Records for the exercise:
'''

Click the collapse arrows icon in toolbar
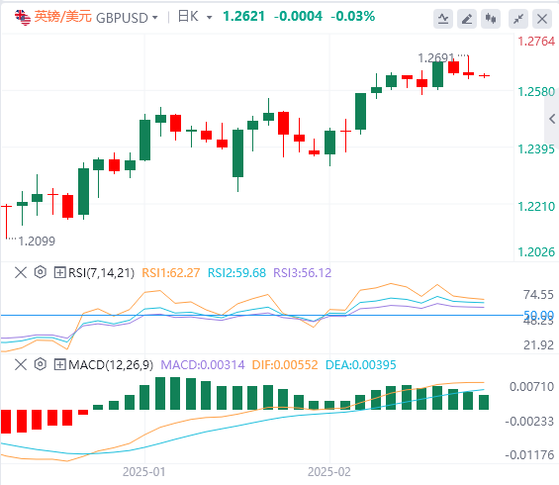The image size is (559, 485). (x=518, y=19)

'''
'''

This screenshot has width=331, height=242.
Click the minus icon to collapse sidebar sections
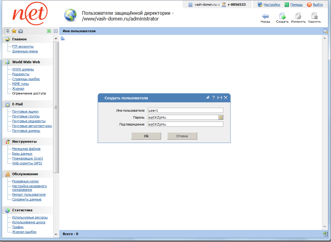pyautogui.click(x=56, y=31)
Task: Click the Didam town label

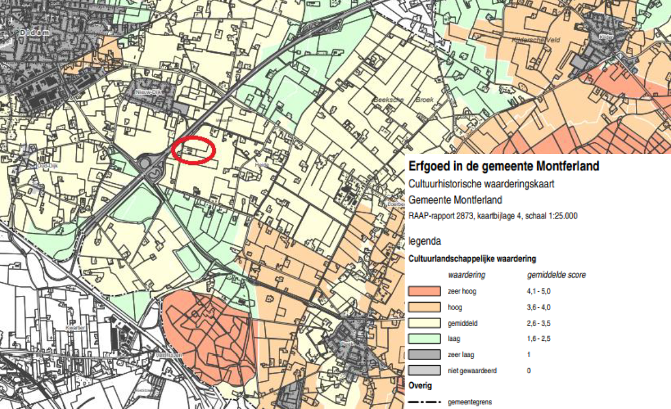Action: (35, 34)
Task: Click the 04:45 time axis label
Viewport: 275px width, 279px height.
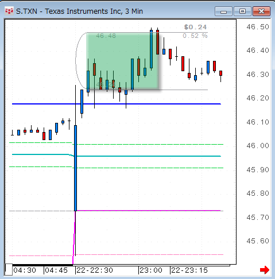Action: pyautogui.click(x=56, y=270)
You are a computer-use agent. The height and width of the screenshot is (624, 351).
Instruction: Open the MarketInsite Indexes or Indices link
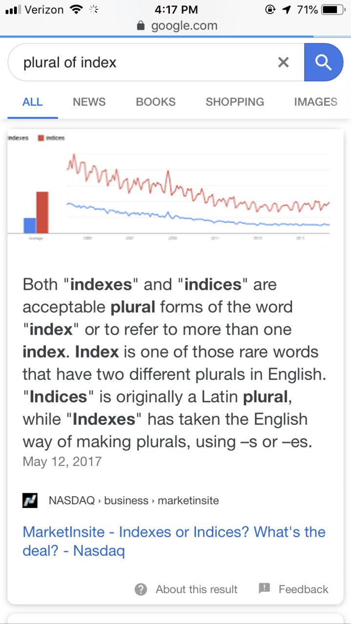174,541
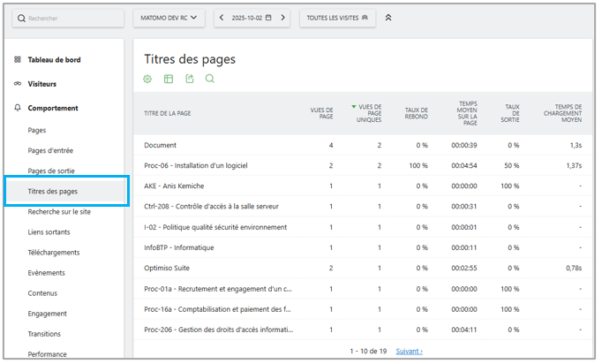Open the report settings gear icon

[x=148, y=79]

'''
'''

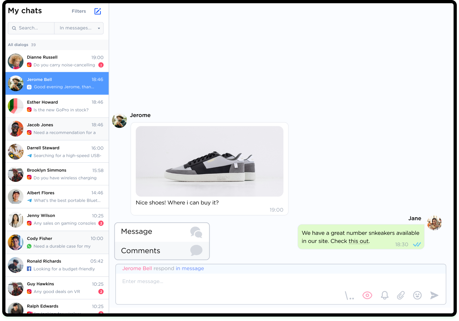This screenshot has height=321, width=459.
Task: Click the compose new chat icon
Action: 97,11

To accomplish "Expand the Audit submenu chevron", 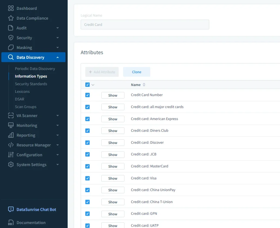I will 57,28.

'''

About this exercise: Exact repeat of the material above: every line from the one with "This screenshot has width=331, height=242." through the one with "You are a computer-use", endpoints included, and nothing more. No pictures.

Reply:
This screenshot has width=331, height=242.
Click the minus icon to collapse sidebar sections
pyautogui.click(x=56, y=31)
Task: Click the Didam town label

Action: (35, 34)
Task: Click the 04:45 time axis label
Viewport: 275px width, 279px height.
Action: pyautogui.click(x=56, y=270)
You are a computer-use agent. The height and width of the screenshot is (624, 351).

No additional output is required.